Even the biggest skeptics have had trouble resisting the hard sell, say the authors, given the tools of persuasion in the hands of a president. Woodrow Wilson appointed George Creel, an investigative journalist, to head the Committee on Public Information, and Creel enlisted artists to create paintings, posters, popular songs, and sculptures to help make the case for the "Crusade for Democracy." His committee organized choirs, civic clubs, religious institutions, and recruited 75,000 volunteers to give four-minute speeches in 5,200 communities. Though the Allies won the war, the example of the danger of overselling a war's potential is evident in the failure of Wilson to achieve his sweeping "Fourteen Points" in the Versailles Treaty negotiations. The unmet objectives to spread democracy through the crumbling empires of old Europe led to more than two decades of public disillusionment and isolationism at home.

The successful rallying of American support for entry into the First World War nonetheless became a primer for the marketing of World War II, which, from a selling perspective, was the most successful American war of all time, say the authors. Initially Roosevelt had a lot of persuading to do to reverse public suspicion of U.S. military engagements abroad. He skillfully leveraged radio, however, bringing his reassuring, stoic attitude and faith in the cause of democracy and liberty to living-room listeners across America. Six months after the attack on Pearl Harbor, he created the Office of War Information, which influenced the tone and content of hundreds of Hollywood comedies, dramas, and musicals to boost civilian and military morale if not provide a few hours of escape from the realities of war. Patriotic songs filled the airwaves ("Praise the Lord and Pass the Ammunition") and even comic book heroes like Batman stepped up to enlist. Meanwhile, press censorship and government regulation curbed contradictory messages in the media.

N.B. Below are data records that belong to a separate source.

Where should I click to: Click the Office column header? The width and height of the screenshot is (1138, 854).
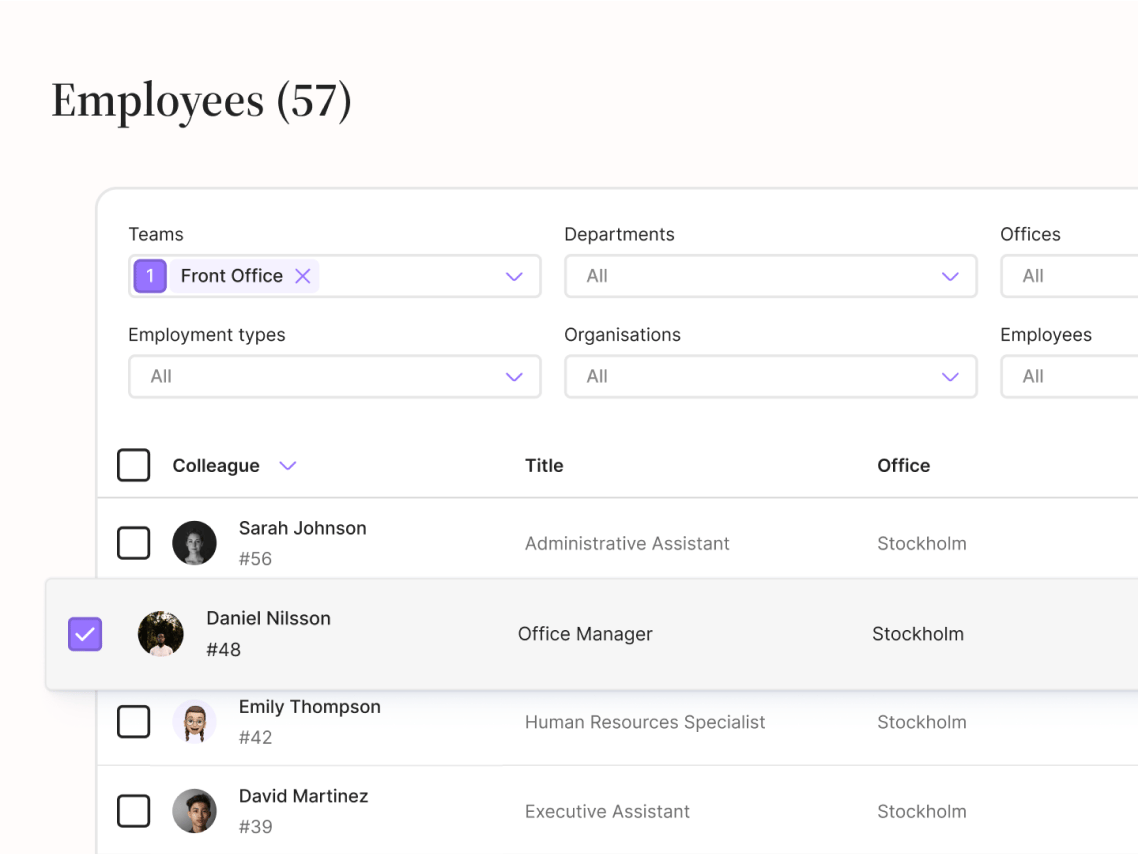click(903, 466)

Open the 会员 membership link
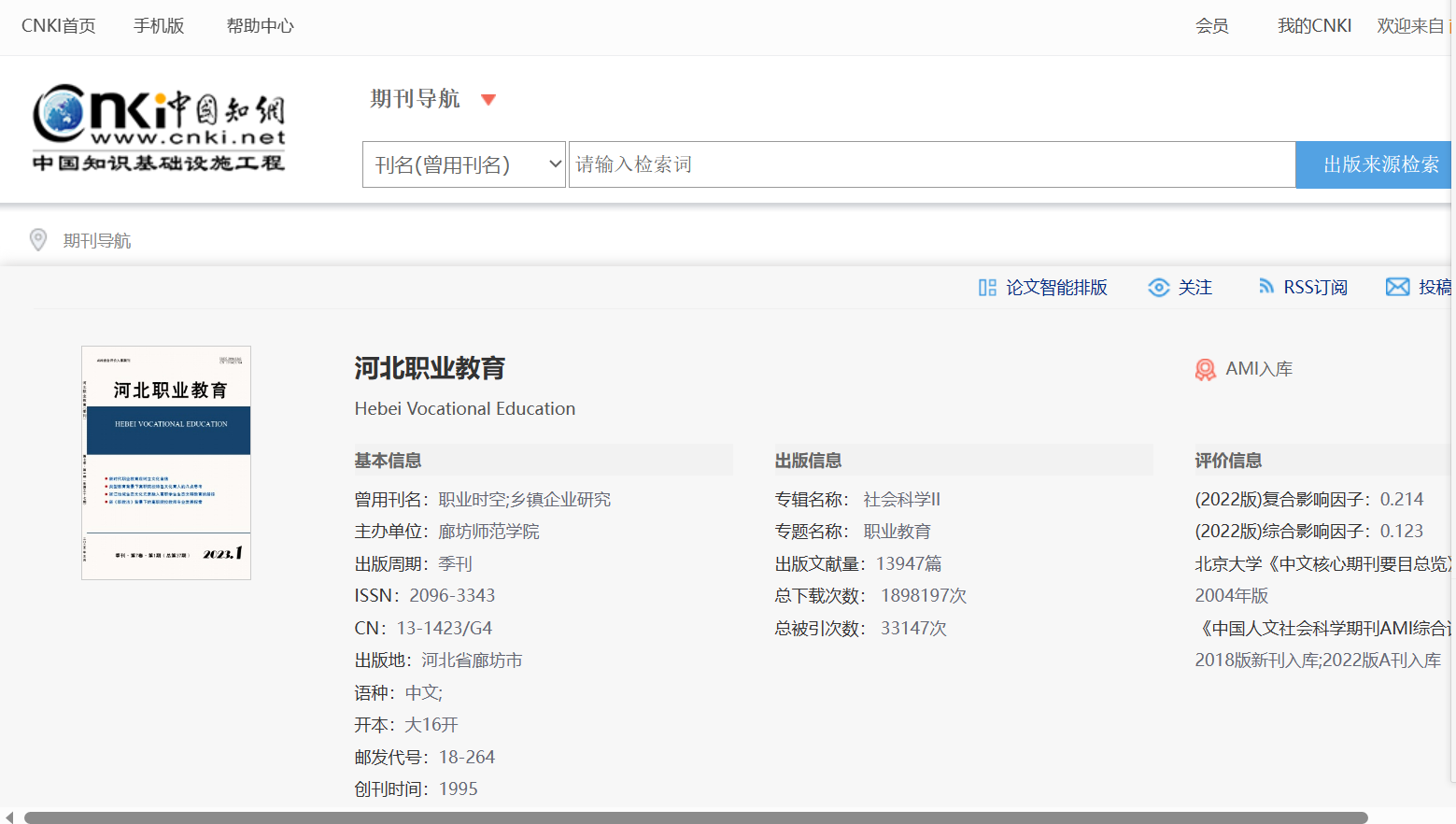pos(1211,26)
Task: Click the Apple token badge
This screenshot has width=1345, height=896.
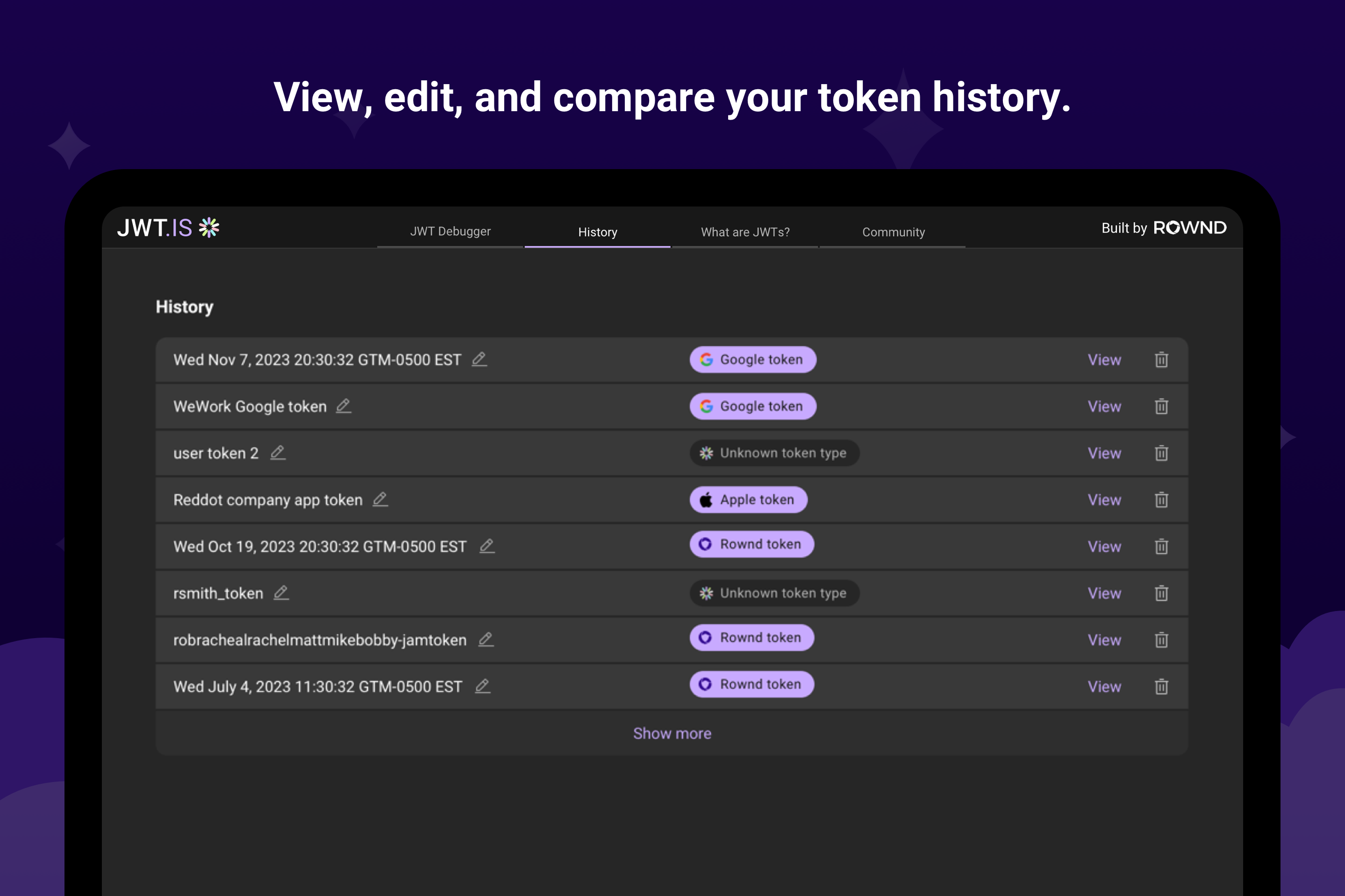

The Korean War, say Moran and Secunda, was by contrast the forgotten war, despite the fact that it was the first major national event covered by all the U.S. television networks, reaching nearly 30 million Americans. Harry Truman downplayed its importance, not even calling it a war (it was a "police action") and waited more than three weeks after the North Koreans invaded South Korea to go to the American people about his decision to commit troops. Hollywood, too, took little notice.

Those years planted the seeds for Vietnam, a war the authors view as a marketing fiasco. The protracted conflict provoked the antipathies of the baby boomers, who denounced its underlying rationale and turned against it, as did much of the mainstream media. It was a war characterized by political manipulations and promises unfulfilled. Even the triggering event for the escalation of U.S. military actions proved flimsy—according to many historians, two alleged attacks by North Vietnamese torpedo boats in the Gulf of Tonkin were but invented provocations to win Congressional authorization. "The Vietnam War," they write, "was a textbook example of a war that was badly sold."

The war in Iraq, in contrast, is a "classic example of good marketing killing a weak product." While President Bush's persuasive arguments for toppling Hussein marshaled strong public support, his claims that the Iraqi strongman had weapons of mass destruction and something to do with the terror attacks of September 11, 2001, have not been borne out—nor have proclamations of quick success. "The question is whether Americans can act like the informed, enlightened, and thoughtful citizens necessary for any democracy to flourish, or will they continue to be willing buyers of whatever war an administration is selling," the authors write. "We hope that the former is true, but fear that the latter is more likely."


“People buy a war with less attention than they buy an automobile,” says Terence P. Moran.